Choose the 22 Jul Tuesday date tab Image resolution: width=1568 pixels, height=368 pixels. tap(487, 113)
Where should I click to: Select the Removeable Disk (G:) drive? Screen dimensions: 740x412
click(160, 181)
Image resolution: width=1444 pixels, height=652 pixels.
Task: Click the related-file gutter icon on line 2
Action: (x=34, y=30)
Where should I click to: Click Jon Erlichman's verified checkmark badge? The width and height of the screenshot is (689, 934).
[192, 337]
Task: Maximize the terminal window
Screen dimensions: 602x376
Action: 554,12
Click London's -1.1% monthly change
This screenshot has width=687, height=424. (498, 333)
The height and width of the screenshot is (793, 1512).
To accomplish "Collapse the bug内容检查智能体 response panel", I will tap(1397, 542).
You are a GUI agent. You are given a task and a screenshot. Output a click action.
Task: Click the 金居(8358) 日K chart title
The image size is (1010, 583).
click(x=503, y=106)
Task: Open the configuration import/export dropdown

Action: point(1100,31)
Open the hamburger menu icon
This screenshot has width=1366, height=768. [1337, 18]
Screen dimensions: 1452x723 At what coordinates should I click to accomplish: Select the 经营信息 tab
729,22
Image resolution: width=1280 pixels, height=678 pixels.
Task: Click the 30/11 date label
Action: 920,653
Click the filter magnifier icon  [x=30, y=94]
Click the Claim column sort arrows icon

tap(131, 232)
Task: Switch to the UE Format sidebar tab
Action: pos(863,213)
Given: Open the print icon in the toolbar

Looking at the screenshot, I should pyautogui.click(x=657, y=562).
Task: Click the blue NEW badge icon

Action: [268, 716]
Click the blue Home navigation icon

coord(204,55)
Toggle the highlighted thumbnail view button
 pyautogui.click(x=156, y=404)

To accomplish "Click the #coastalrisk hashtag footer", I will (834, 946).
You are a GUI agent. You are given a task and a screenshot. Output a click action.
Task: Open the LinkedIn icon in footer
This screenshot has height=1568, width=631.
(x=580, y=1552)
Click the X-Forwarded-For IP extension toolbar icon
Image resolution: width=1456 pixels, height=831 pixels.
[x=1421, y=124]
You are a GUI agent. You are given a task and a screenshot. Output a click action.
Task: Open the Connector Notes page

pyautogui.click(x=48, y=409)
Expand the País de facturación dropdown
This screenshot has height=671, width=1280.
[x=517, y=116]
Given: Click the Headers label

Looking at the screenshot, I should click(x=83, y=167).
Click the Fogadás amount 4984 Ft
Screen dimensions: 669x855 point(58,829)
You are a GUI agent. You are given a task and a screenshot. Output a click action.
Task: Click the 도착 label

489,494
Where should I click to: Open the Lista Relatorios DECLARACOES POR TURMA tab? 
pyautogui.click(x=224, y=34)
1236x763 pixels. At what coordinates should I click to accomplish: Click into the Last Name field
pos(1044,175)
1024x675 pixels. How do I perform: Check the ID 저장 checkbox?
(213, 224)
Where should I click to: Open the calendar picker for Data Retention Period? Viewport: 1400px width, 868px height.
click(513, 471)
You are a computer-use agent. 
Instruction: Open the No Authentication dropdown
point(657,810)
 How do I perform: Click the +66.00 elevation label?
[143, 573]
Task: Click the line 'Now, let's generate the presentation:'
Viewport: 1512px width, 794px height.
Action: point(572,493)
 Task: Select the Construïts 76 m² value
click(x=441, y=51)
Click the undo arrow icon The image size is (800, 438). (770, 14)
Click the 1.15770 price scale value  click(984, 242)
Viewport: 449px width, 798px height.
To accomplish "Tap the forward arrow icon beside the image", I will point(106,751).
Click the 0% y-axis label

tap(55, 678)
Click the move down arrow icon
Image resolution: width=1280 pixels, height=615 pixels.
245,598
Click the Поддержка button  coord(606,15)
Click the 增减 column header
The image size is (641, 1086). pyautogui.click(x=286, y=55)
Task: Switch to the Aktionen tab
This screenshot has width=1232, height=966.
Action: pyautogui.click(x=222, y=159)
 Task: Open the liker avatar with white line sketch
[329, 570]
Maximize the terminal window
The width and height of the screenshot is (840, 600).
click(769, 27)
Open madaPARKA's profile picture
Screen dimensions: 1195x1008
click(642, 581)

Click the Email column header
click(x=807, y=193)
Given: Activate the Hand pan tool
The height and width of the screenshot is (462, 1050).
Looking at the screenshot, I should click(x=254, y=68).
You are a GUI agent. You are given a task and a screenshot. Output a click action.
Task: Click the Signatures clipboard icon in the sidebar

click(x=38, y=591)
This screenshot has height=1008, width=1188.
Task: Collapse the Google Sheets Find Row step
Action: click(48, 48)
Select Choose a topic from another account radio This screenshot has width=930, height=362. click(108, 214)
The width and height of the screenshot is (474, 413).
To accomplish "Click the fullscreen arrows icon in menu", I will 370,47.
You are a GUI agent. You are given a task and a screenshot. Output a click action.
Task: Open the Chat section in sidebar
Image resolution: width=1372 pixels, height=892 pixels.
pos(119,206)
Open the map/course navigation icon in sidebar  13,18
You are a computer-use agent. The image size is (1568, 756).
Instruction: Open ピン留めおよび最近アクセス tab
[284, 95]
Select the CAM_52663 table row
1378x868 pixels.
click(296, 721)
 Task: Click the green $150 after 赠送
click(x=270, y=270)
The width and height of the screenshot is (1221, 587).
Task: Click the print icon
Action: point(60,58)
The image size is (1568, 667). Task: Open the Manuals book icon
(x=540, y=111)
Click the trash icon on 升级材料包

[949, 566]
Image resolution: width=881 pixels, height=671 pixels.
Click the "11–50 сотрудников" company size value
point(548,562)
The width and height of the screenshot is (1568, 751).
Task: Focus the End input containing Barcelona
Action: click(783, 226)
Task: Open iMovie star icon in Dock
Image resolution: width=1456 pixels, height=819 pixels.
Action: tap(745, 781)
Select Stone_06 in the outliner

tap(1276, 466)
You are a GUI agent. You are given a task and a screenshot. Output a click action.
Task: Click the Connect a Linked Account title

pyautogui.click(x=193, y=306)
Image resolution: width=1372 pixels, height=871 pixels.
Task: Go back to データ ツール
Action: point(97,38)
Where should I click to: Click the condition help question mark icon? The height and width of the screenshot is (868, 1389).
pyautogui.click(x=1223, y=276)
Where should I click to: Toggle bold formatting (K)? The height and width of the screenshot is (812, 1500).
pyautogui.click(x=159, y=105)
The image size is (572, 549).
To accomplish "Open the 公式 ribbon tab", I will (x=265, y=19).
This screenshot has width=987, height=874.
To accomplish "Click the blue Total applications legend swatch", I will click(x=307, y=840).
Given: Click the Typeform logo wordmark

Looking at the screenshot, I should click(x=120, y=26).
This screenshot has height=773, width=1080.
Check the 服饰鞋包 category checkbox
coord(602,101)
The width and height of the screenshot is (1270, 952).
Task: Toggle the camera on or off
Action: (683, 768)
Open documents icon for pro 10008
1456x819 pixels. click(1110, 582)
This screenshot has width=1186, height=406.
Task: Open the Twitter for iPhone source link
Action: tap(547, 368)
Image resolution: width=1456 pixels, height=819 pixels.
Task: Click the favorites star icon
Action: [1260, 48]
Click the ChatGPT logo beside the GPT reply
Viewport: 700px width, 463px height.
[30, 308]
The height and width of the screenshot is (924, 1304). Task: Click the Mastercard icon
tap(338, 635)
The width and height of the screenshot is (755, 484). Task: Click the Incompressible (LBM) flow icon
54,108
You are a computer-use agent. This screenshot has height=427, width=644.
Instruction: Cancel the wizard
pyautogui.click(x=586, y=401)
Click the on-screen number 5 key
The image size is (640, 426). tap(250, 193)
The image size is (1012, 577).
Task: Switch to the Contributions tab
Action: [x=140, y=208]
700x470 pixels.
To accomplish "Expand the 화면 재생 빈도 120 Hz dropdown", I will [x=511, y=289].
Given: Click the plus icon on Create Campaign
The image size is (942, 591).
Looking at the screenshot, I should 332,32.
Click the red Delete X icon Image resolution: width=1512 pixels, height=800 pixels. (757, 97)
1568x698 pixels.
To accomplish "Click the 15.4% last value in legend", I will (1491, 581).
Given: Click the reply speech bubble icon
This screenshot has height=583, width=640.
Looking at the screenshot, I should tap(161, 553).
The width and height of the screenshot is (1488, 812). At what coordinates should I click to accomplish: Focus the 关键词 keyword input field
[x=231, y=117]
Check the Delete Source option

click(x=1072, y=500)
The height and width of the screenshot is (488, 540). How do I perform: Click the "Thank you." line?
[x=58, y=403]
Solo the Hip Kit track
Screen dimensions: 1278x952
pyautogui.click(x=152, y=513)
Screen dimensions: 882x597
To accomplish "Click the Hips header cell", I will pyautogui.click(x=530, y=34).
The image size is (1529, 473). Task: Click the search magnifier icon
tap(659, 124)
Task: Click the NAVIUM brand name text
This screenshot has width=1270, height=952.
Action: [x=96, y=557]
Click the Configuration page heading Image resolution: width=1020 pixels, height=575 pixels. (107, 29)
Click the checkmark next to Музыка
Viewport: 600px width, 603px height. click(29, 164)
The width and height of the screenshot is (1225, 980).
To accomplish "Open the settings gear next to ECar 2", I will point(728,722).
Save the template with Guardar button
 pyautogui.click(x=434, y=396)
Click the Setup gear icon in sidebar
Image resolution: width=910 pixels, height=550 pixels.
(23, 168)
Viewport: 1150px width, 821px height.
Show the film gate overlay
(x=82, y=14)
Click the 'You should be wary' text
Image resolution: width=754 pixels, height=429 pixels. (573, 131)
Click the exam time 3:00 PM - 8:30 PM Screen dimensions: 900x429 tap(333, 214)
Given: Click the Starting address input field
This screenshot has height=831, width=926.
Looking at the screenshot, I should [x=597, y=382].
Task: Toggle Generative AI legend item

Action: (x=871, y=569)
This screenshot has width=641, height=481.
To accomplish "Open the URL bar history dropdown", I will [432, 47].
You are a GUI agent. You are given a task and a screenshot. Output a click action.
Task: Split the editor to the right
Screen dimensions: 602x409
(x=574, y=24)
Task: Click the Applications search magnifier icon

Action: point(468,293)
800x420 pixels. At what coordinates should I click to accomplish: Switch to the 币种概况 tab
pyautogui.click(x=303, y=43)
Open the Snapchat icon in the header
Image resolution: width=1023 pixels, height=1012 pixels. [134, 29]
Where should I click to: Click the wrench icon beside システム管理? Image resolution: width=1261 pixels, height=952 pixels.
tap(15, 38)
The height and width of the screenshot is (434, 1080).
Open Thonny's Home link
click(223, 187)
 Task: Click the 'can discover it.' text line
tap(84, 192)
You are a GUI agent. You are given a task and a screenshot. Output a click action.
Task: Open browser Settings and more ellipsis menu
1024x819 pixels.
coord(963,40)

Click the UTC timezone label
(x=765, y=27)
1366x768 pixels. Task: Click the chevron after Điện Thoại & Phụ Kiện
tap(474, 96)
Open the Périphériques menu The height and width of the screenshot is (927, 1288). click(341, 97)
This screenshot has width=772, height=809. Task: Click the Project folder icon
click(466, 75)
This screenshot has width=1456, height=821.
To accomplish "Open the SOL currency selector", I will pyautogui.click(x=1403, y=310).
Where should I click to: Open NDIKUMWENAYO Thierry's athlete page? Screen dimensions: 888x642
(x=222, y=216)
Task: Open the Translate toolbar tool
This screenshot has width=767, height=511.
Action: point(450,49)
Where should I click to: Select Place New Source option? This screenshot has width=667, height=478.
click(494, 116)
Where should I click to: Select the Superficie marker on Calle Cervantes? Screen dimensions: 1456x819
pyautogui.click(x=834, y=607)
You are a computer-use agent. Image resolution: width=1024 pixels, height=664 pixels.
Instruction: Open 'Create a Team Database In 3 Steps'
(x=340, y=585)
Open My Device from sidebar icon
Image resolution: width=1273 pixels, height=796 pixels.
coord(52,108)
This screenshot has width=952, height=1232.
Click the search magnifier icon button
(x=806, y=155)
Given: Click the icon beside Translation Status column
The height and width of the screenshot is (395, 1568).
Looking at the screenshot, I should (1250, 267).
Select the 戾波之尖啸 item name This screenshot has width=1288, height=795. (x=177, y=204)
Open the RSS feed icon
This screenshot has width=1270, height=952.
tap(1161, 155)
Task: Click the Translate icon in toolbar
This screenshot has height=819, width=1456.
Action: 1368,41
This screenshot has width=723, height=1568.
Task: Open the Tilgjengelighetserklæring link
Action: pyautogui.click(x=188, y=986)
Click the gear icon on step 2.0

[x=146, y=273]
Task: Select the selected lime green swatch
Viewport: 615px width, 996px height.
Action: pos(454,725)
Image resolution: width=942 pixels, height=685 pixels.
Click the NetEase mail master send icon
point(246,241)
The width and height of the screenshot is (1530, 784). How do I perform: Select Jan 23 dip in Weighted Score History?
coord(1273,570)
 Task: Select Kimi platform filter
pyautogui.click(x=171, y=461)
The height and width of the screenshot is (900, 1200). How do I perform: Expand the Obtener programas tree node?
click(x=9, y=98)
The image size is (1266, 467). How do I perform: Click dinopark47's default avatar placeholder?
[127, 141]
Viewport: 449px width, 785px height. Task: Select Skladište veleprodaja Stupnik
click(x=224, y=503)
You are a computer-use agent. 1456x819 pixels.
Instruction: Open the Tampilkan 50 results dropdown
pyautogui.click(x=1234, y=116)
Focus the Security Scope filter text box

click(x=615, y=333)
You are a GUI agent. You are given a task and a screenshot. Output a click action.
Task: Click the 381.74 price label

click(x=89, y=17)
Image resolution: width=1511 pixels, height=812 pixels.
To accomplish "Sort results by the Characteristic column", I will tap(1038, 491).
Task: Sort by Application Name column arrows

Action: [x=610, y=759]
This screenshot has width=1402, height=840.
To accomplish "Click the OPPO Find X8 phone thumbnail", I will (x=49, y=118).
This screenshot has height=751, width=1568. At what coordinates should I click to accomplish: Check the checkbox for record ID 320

- - - - -

*TUGAS ANDA*: Dari daftar item di atas, ambil bagian yang dimulai pada baris berisi "Given: Click the Starting address input field" dan berakhir pada baris berisi "(x=222, y=216)", termasuk kedua baris itu. Tuliskan ulang semua baris tersebut tanpa mengubah apa pun.

*JAWABAN LATIHAN*:
Given: Click the Starting address input field
This screenshot has height=831, width=926.
Looking at the screenshot, I should [x=597, y=382].
Task: Toggle Generative AI legend item

Action: (x=871, y=569)
This screenshot has width=641, height=481.
To accomplish "Open the URL bar history dropdown", I will [432, 47].
You are a GUI agent. You are given a task and a screenshot. Output a click action.
Task: Split the editor to the right
Screen dimensions: 602x409
(x=574, y=24)
Task: Click the Applications search magnifier icon

Action: point(468,293)
800x420 pixels. At what coordinates should I click to accomplish: Switch to the 币种概况 tab
pyautogui.click(x=303, y=43)
Open the Snapchat icon in the header
Image resolution: width=1023 pixels, height=1012 pixels. [134, 29]
Where should I click to: Click the wrench icon beside システム管理? Image resolution: width=1261 pixels, height=952 pixels.
tap(15, 38)
The height and width of the screenshot is (434, 1080).
Open Thonny's Home link
click(223, 187)
 Task: Click the 'can discover it.' text line
tap(84, 192)
You are a GUI agent. You are given a task and a screenshot. Output a click action.
Task: Open browser Settings and more ellipsis menu
1024x819 pixels.
coord(963,40)

Click the UTC timezone label
(x=765, y=27)
1366x768 pixels. Task: Click the chevron after Điện Thoại & Phụ Kiện
tap(474, 96)
Open the Périphériques menu The height and width of the screenshot is (927, 1288). click(341, 97)
This screenshot has width=772, height=809. Task: Click the Project folder icon
click(466, 75)
This screenshot has width=1456, height=821.
To accomplish "Open the SOL currency selector", I will pyautogui.click(x=1403, y=310).
Where should I click to: Open NDIKUMWENAYO Thierry's athlete page? Screen dimensions: 888x642
(x=222, y=216)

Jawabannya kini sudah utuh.